[Records for this task Boundary: Start]

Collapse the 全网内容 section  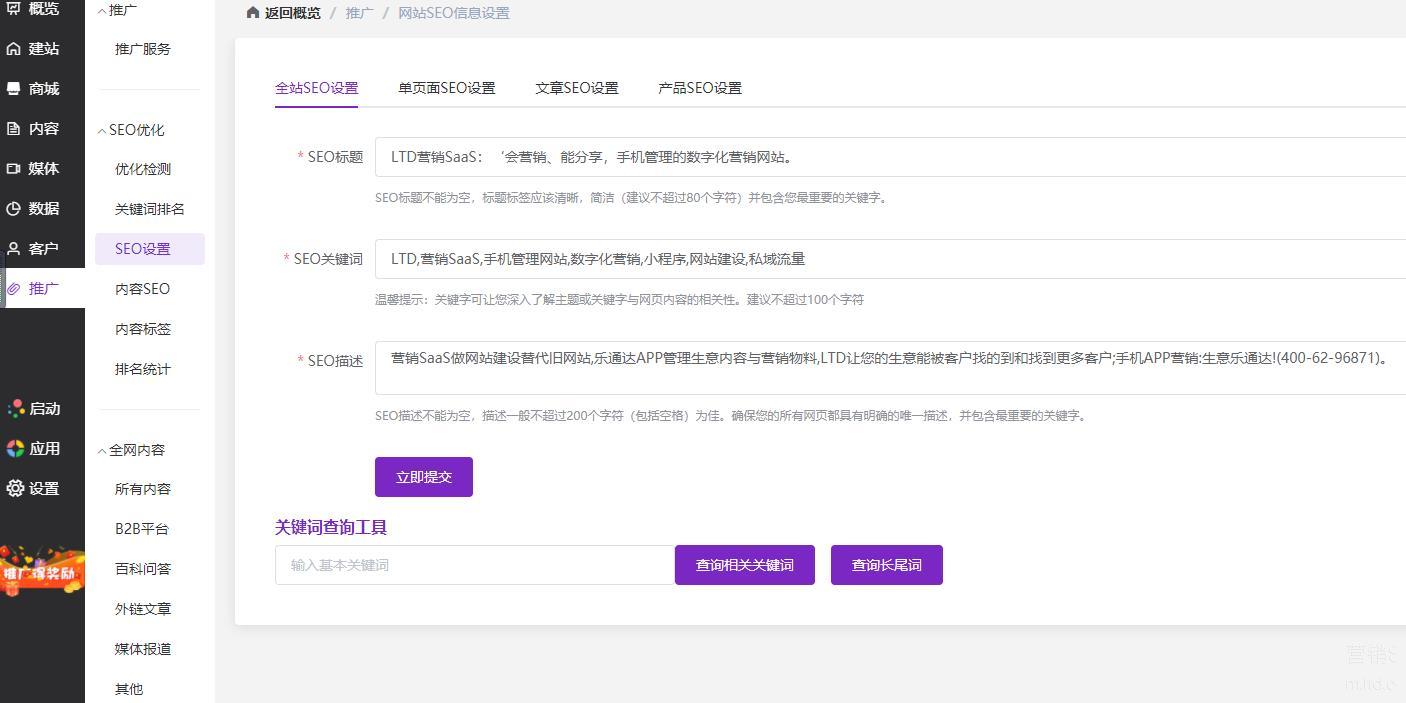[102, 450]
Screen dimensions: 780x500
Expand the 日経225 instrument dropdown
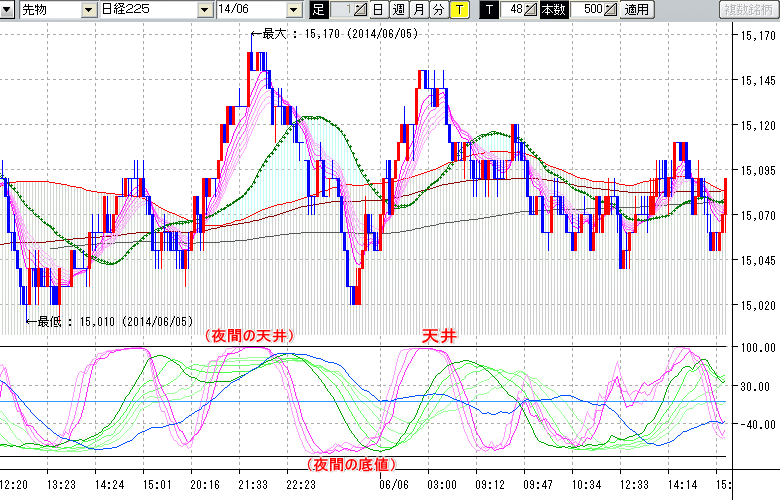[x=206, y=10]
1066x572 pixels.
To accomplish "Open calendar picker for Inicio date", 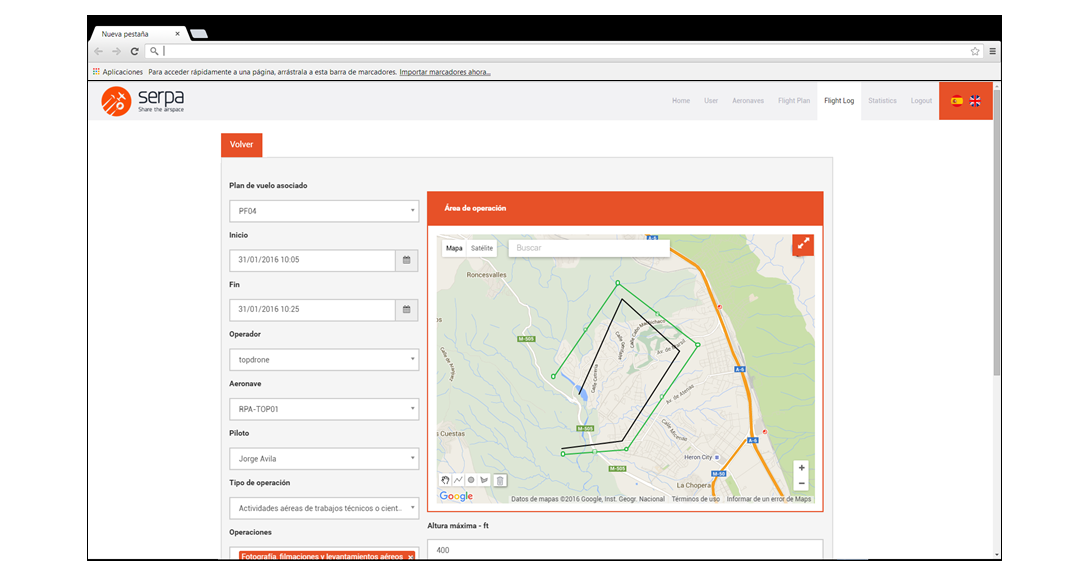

[Records for this task Boundary: End]

> Description of the task
All lines from the one bearing "Screen dimensions: 780x500" through the last line of the records, and only those, should be duplicated exactly; no picture belongs in the copy.

> Response area
Screen dimensions: 780x500
Expand the 日経225 instrument dropdown
[x=206, y=10]
1066x572 pixels.
To accomplish "Open calendar picker for Inicio date", 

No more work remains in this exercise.